More than feed, food and fuel

New uses for farm crops like car parts, insulation and packaging are in agriculture’s future. That’s the word from three industry experts who were part of a panel discussion looking at agriculture’s opportunities beyond food and fuel at the Eastern Canada Farm Writers annual meeting this week. And Ontario is at the forefront of this new bio-economy, especially in the automotive sector.

The province’s well-developed manufacturing sector and strong agricultural base helped lead to the creation of the Ontario BioAuto Council in 2006 to position Ontario as a world leader in the manufacture of car parts and related materials from agricultural feed stocks.

“Ontario is second only to Texas for manufacturing infrastructure in North America,” says Erin Cheney, the Council’s Director of Operations. “We want to take things from within the province to help build a bio-based economy in Ontario.”

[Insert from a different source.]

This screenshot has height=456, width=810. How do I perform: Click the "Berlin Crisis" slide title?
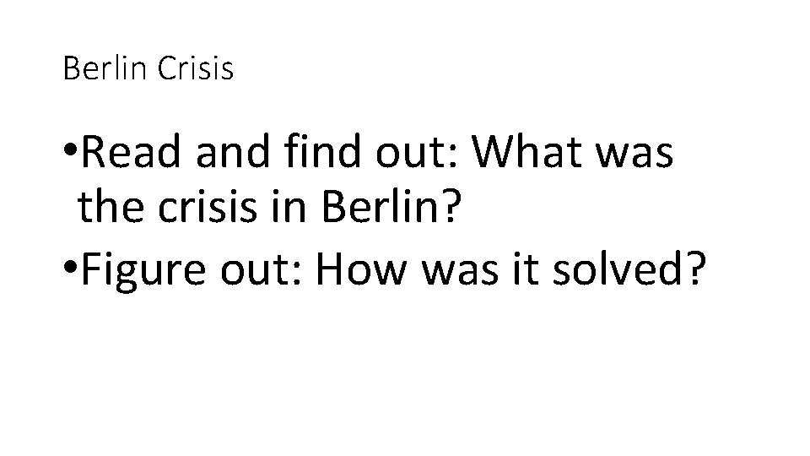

With gas prices rising, the automotive sector is looking at ways to make lighter cars as a way to improve fuel consumption. The focus used to be on improving the engine, says Cheney, but now manufacturers are turning to components, which is creating new opportunities for farmers to market their crops.

“Using soy-based polyols to produce foam for car seats is predicted to be a $50 billion market by 2015,” says Cheney, adding that although Europe is further ahead than North America, car manufacturers on this continent are definitely interested in bio-based materials. This includes a market-ready bumper for the Crown Victoria and foam seats already part of the Ford Escape.

From seed to seat
Woodbridge Foam is the Ontario-based manufacturer of automotive foam made partially from soybeans. Their decision to look to agriculture as a source of raw materials for their products was a strategic one, especially given the rising cost of oil.

“We needed a renewable, robust plant that requires low energy to produce,” says Romeo Stanciu, a scientist with Woodbridge Foam. “And it also needs to be grown worldwide so there is a steady supply.”

Woodbridge launched its soy-based polyol foam product in 2006 and is targeting 80% market penetration by 2010. It offers the same or better comfort and durability as conventionally produced product and its current applications include head and armrests, seats and headliners.

Stanciu says there are commonly-held beliefs about soy-based polyols that are not actually true. For example, bio-polyols can’t yet replace 100% of the petroleum-based polyols. In fact, only 5% of the final foam in car seat cushions is made from soy-based polyols, but Woodbridge is aiming to reach 30% bio-content in the next three years. Foams with bio-content also aren’t biodegradable, although most people think they are.

“The soybean oil has been chemically transformed to make the foam and so the parts that are responsible for the oil’s biodegradability have been removed,” he explains.

New life for an old crop
Self-proclaimed bio-prospector John Baker of Stonehedge Bio-Resources is exploring opportunities for industrial hemp, particularly unique Ontario strains that have been growing here – often in the wild – since they were first brought to Canada by the British navy more than 200 years ago.

“Hemp is an amazing crop with great potential and there’s global interest,” he says. “We’re talking about 18th century genetics for 21st century bio-products.”

Ontario’s hemp varieties can be planted in the fall and will over-winter, resulting in higher yields. This bodes well for farmers being able to supply hemp to the construction industry – two products Baker is looking at are a hemp insulation and Hemcrete, a bio-masonry composite being used in the UK.

“Hemcrete mixes hemp with masonry-like lime that can be poured or blown on,” he says. “More than 2000 houses in the UK will be using this within the next couple of years.

According to Baker, farmers are looking for alternatives to traditional crops, but any replacement needs to satisfy several criteria. Growers want an annual crop that will use existing infrastructure, generate profits from year one, not be limited to one single market opportunity and for it to have the potential to be a good rotational/break crop.

Hemp satisfies most if not all of these requirements, leaving Baker to predicting a bright future for this new – yet old – crop in Canada.

“Hemp can pay up to $150/ton. Americans can’t grow this crop but we have ideal soil for hemp here in Ontario,” he says. “It grows ideally on tobacco sands.”

Baker’s company is building a hemp processing facility that will be able to handle seven tons of straw an hour. It isn’t expected to be up and running until 2009 so he’s reluctant to encourage anyone to start producing hemp just yet. By the same token, he admits it’s a risk to invest in a facility without secure supply.

And that’s where groups like the BioAuto Council can help. One of the Council’s roles is to focus on commercialization efforts to help bring promising research results and prototypes to market by providing start-up funding. The ultimate goal is to create value-chains from the farm to the consumer in areas not traditionally associated with agriculture.